(Dataset excerpts)
[Start of Attachment]

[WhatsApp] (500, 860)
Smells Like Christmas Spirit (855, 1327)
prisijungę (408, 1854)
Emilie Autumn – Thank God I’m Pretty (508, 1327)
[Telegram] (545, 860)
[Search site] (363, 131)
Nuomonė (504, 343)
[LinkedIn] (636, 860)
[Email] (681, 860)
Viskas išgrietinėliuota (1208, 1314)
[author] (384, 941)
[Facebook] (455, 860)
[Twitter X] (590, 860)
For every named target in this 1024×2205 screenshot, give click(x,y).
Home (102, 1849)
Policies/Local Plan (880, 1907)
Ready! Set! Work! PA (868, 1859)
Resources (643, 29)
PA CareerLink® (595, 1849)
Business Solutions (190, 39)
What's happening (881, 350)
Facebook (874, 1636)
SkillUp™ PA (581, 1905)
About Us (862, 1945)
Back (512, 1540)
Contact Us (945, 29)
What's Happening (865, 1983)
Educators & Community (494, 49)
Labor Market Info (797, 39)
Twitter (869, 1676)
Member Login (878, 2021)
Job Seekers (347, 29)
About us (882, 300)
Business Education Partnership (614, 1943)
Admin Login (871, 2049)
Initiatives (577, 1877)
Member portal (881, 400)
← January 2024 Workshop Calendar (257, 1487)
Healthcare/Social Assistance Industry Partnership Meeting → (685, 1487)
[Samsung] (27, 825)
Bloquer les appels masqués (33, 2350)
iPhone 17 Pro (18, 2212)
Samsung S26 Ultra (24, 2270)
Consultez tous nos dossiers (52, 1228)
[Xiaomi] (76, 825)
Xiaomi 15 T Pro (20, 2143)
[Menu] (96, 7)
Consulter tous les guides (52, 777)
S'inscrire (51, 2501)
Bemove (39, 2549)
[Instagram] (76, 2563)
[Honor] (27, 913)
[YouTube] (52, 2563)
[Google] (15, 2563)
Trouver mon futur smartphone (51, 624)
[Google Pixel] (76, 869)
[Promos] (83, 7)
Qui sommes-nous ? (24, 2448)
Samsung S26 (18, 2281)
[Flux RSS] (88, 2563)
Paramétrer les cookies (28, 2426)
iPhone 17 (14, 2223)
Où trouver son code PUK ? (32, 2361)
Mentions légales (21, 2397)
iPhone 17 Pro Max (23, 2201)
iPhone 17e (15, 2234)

[End of Attachment]

- **Exercise brief**
All that belongs in the answer is the run of lines above from the line containing "Initiatives (577, 1877)" through the line containing "iPhone 17 Pro Max (23, 2201)", exactly as written.

- **Exercise solution**
Initiatives (577, 1877)
Member portal (881, 400)
← January 2024 Workshop Calendar (257, 1487)
Healthcare/Social Assistance Industry Partnership Meeting → (685, 1487)
[Samsung] (27, 825)
Bloquer les appels masqués (33, 2350)
iPhone 17 Pro (18, 2212)
Samsung S26 Ultra (24, 2270)
Consultez tous nos dossiers (52, 1228)
[Xiaomi] (76, 825)
Xiaomi 15 T Pro (20, 2143)
[Menu] (96, 7)
Consulter tous les guides (52, 777)
S'inscrire (51, 2501)
Bemove (39, 2549)
[Instagram] (76, 2563)
[Honor] (27, 913)
[YouTube] (52, 2563)
[Google] (15, 2563)
Trouver mon futur smartphone (51, 624)
[Google Pixel] (76, 869)
[Promos] (83, 7)
Qui sommes-nous ? (24, 2448)
Samsung S26 (18, 2281)
[Flux RSS] (88, 2563)
Paramétrer les cookies (28, 2426)
iPhone 17 (14, 2223)
Où trouver son code PUK ? (32, 2361)
Mentions légales (21, 2397)
iPhone 17 Pro Max (23, 2201)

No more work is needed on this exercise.